# [WHAT IS REQUIRED]
Pull out every line of the items below that contains the string "field", matching case exactly.

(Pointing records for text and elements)
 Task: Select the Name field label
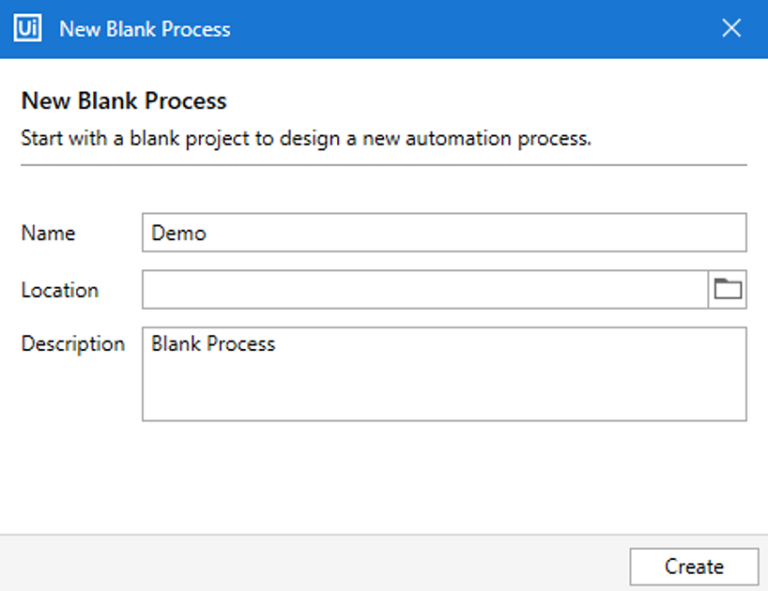[48, 233]
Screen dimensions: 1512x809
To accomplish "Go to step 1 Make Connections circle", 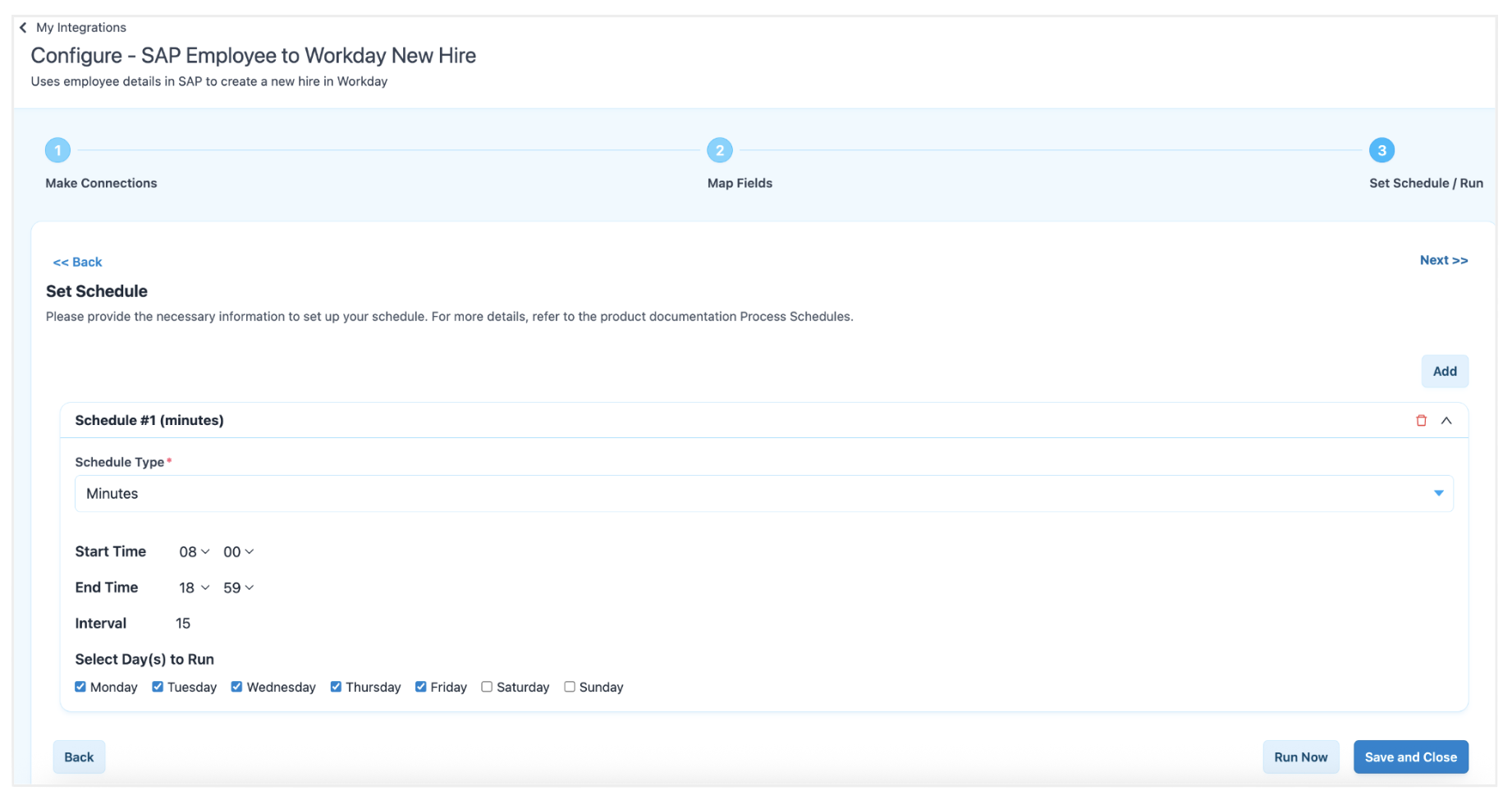I will click(x=57, y=150).
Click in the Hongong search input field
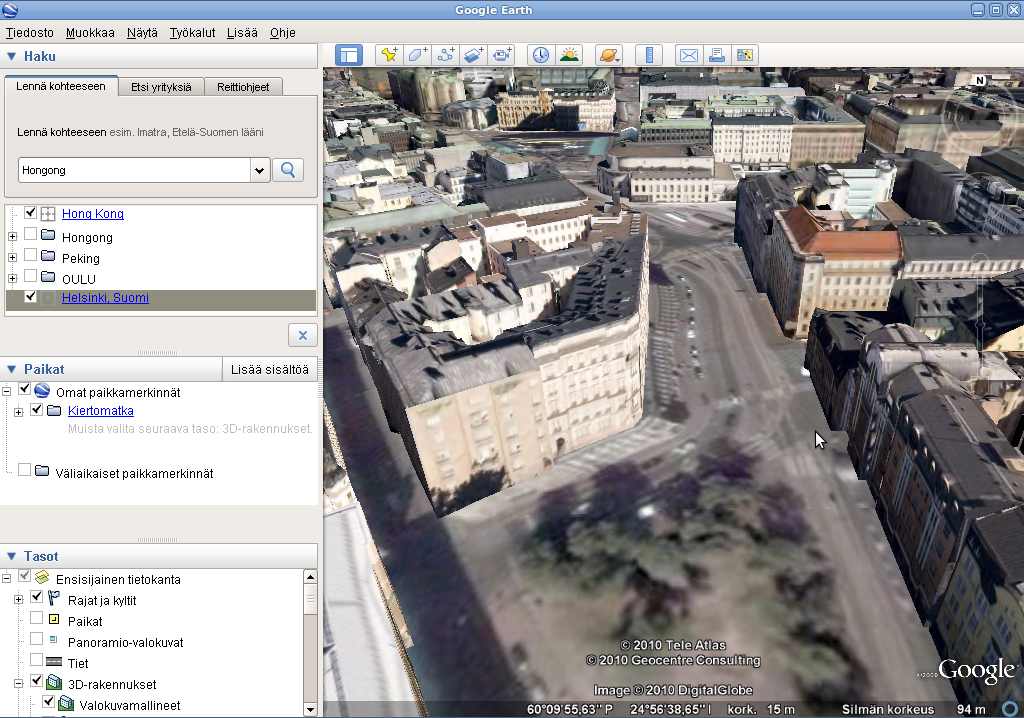 (133, 170)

# [EXERCISE SOLUTION]
 Task: Select the Name field label
Click in the Hongong search input field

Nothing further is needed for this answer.